▶ **Task goal**
Write out, please, each line from the one containing "Task: Click the" to the final line of the data, both included, exactly and without pictures.

*** Opening of Source material ***

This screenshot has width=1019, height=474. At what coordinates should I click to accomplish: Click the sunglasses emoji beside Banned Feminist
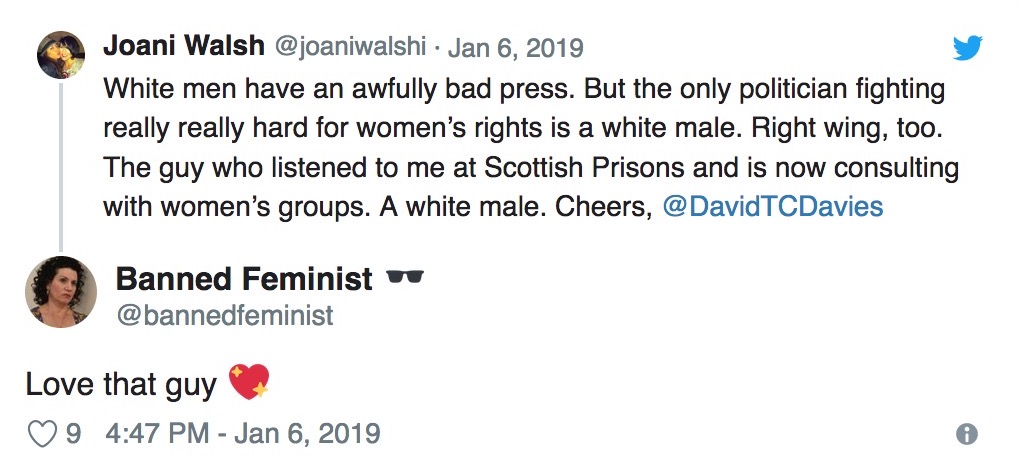click(405, 277)
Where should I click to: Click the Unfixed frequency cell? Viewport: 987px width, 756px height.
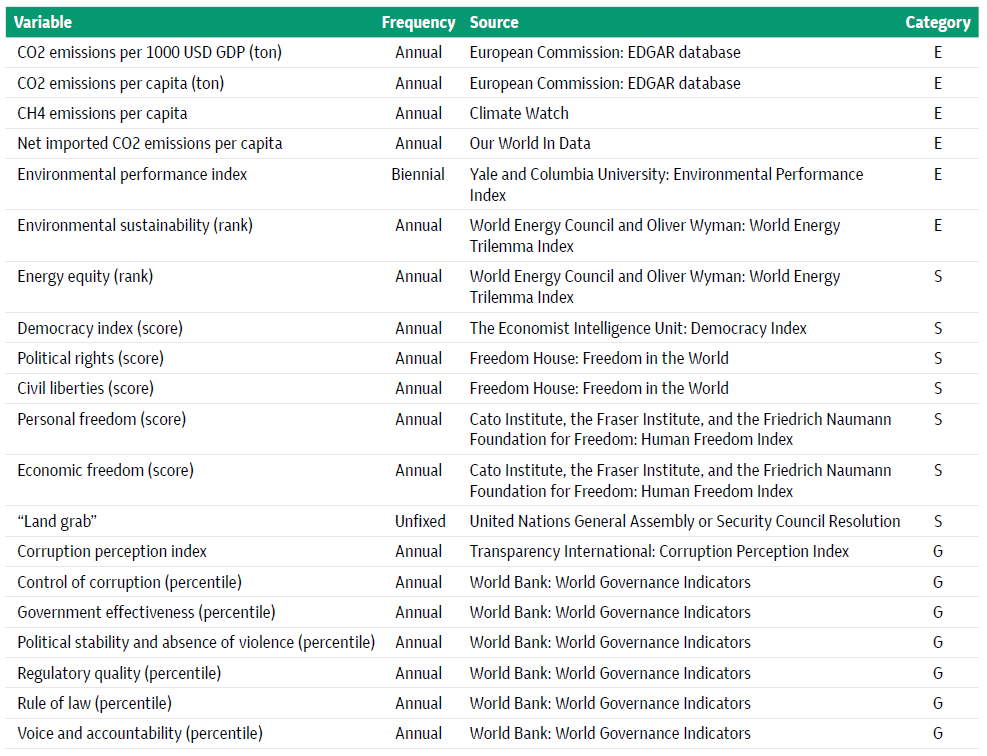click(x=420, y=521)
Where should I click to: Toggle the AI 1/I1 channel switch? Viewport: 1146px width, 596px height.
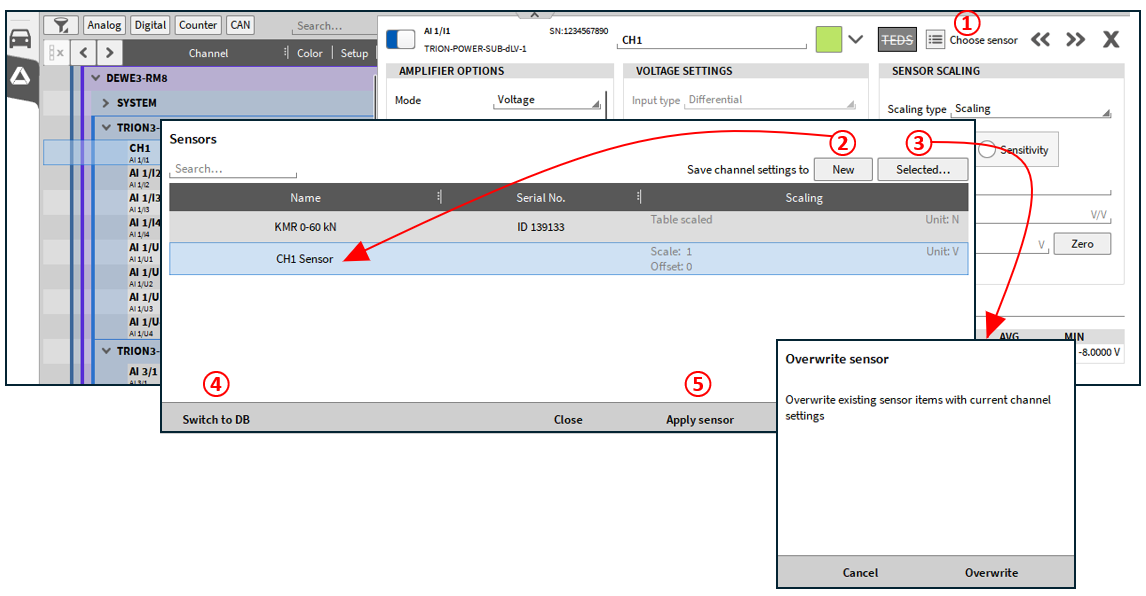(400, 39)
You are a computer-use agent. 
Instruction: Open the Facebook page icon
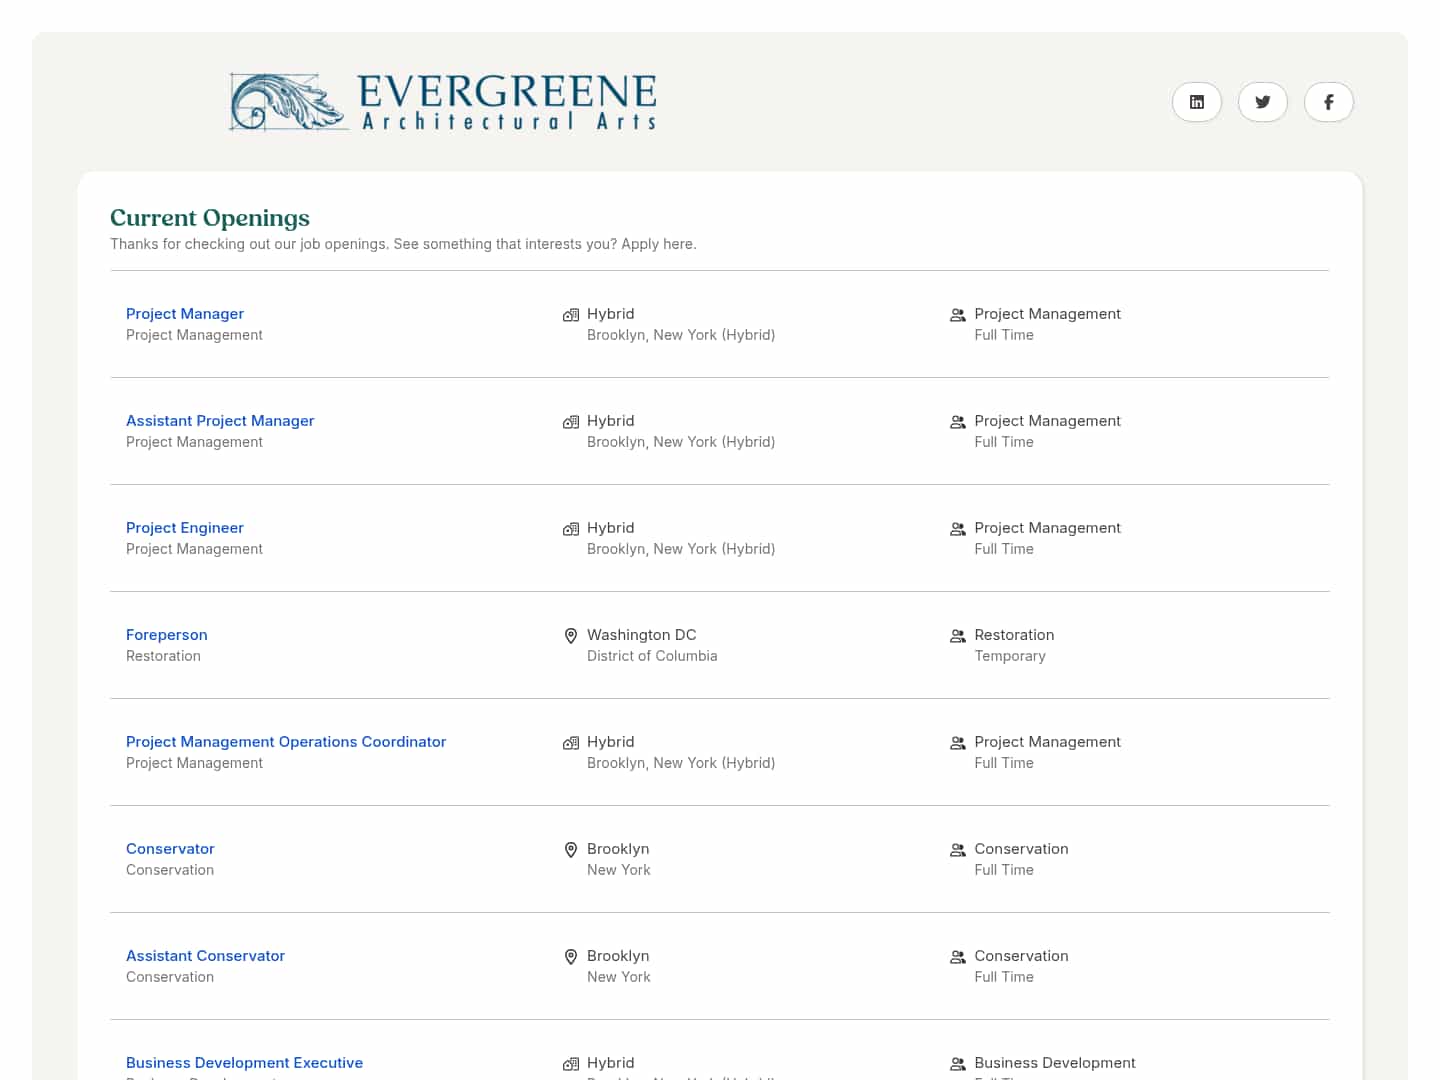pos(1328,102)
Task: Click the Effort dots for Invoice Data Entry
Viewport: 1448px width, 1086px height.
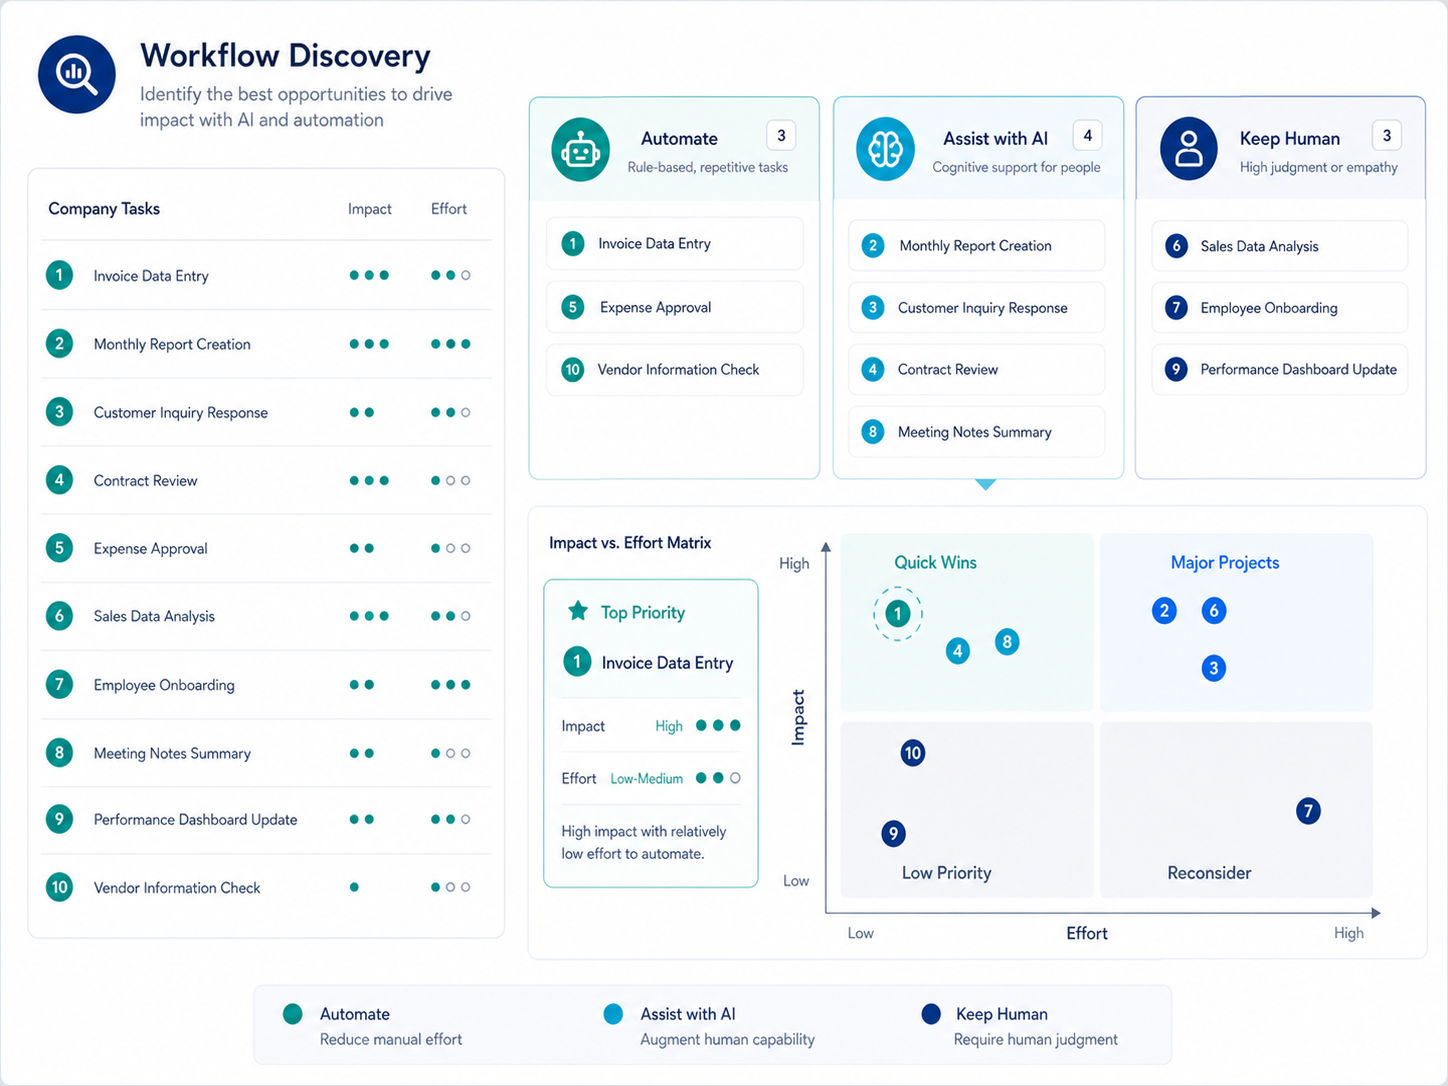Action: point(451,275)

*** Close of Source material ***

▶ **Task response**
Task: Click the Effort dots for Invoice Data Entry
Viewport: 1448px width, 1086px height.
Action: point(451,275)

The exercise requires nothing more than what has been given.